Alex Homer
(alex@stonebroom.com) ©2005
Stonebroom Limited,
Note: the code described in this article is
based on the Beta 1 release of the .NET Framework v 2.0. All the examples can
be downloaded from http://www.daveandal.net/articles/schema-api/, and you can also run many of them online from the same location.
Most data
access technologies provide a way for you to query the schema of a database,
and obtain information about the tables, stored procedures, data types, users
and other content of a database. However, the technique varies depending on the
data provider or database driver you are using, and is not always straight-forward
to implement. In ADO.NET 2.0, Microsoft has added a set of features to the
standard managed code classes that you can use as an API to query database
schemas. This article looks at how you can use these features in your
applications. It covers:
Querying
the schema of a database involves use of a single method that is added to the Connection class in ADO.NET 2.0. This method,
named GetSchema, uses the current connection to
retrieve information about the database to which that connection points. To
query across databases, you have to create a separate connection to each one,
and then query them individually using each connection.

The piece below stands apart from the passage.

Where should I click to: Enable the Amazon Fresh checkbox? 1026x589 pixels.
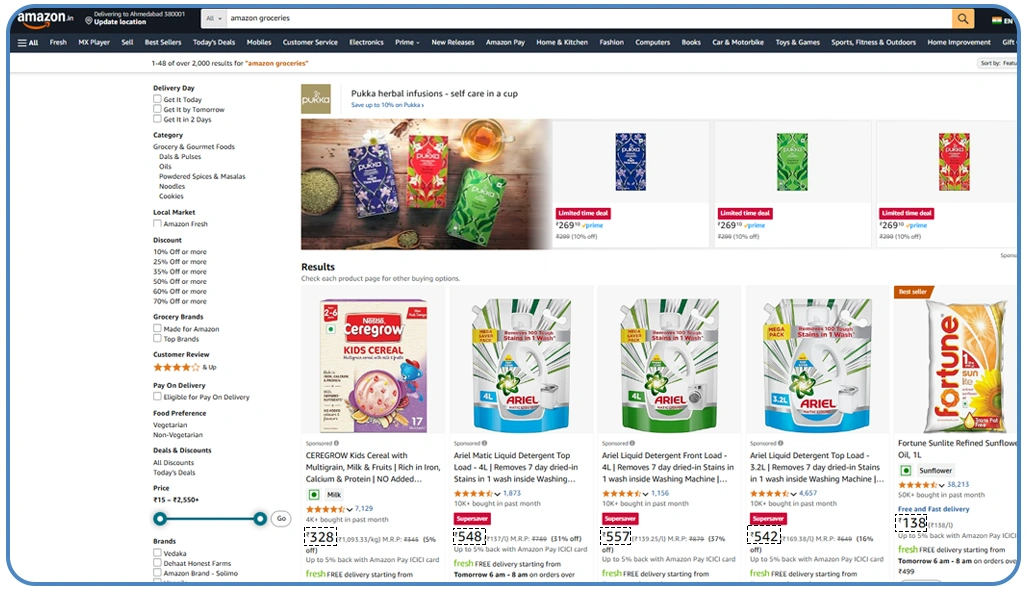pyautogui.click(x=157, y=223)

The GetSchema method is implemented within the abstract base class DbConnection (in the System.Data.Common namespace), and is available in all
the provider-specific connection classes such as SqlConnection, OleDbConnection, OracleConnection and OdbcConnection. There are three overloads of the GetSchema method, the syntax of each one being shown in Table 1.
Table 1 - The
Overloads of the DbConnection.GetSchema Method
|
Method Overload |
Description |
|
GetSchema() |
Returns a DataTable containing a row for each of the
metadata collections that are available from the database. Equivalent to
specifying the String value "MetaDataCollections" when using the GetSchema(String)
overload. |
|
GetSchema(String) |
Takes the name of a metadata collection and
returns a DataTable containing a row for each item found in that
metadata collection in the database. |
|
GetSchema(String, String-Array) |
Takes the name of a metadata collection and
an array of String values that specify the restrictions on
which the rows in the returned DataTable will be filtered. Used to select
and return a DataTable containing only the rows in the metadata
collection specified in the first parameter that match the restrictions
specified in the second parameter. |
Obtaining a
list of the metadata collections that are available is easy, and gives you a
good feel for the types of information that you can obtain from your database.
The following code, in the Page_Load event handler of the ASP.NET
example page named get-collections-sql.aspx, first collects the connection
string from web.config and then creates a connection to
the database. Then it calls the GetSchema method to obtain a standard ADO.NET
DataTable
containing the list of metadata collections that are available. Notice that you
can use the GetSchema method with the String parameter value "MetaDataCollections", or with no parameter, to get the metadata
collection list:
Sub Page_Load()
' read connection string from web.config
Dim connect As String = ConfigurationSettings.ConnectionStrings( _
"nwind-sql").ConnectionString
' create a connection to the database
Using conn As New SqlConnection(connect)
Try
conn.Open()
' get DataTable with all available metadata collections
Dim dt As DataTable = conn.GetSchema("MetaDataCollections")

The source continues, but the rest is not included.